Instantaneous Rest and Motion or equivalently Now and Interval

Heisenberg Indeterminacy

Aristotle invented the duality of matter and form to deal with being and becoming. This was his answer to Pamenides and Plato. How is change possible? If something is changing, then how can the thing changing -be- anything?

Zeno of Elea put forth the riddle or conundrum of the moving arrow. If at each instant of time the arrow is in a fixed place then how can it move? Aristotle dedicated two books of his -Physics- just to deal with that question.

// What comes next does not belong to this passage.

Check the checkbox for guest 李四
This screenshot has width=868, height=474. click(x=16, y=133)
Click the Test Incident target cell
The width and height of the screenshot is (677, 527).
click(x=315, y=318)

Then there is Heisenberg and his Indeterminacy Principle. My insight of the day is that the Heisenberg Principle is a revisiting of Zeno's Arrow Paradox (so-called). Heisenberg tells us that if a point particle is HERE right NOW, we nave no way of associati9ng a definite velocity and direction to the motion of the particle. On the other hand if we know how the particle is moving, say with a definite velocity (which means definite speed and direction) how can we fix an instantaneous position to the particle. Heisenberg says (like Zeno) that we cannot. We have to settle for a somewhat fuzzy position and a somewhat fuzzy velocity with a definite bound in precision, the well know Heisenberg Relation.

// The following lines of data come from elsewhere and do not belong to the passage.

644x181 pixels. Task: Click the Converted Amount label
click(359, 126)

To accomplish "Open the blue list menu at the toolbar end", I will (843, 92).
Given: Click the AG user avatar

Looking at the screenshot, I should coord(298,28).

Indefiniteness of position X Indefiniteness of velocity >= some constant factor * Planck's constant.

In short we cannot get the product of the indefinite quantities to be zero so the factors cannot BOTH be definite.

I wonder if it occurred to Heisenberg (who liked to read philosophy) just how close to Zeno he was. I have not seen any references in the literature on this specific question. Maybe some of you scholars have some information to share.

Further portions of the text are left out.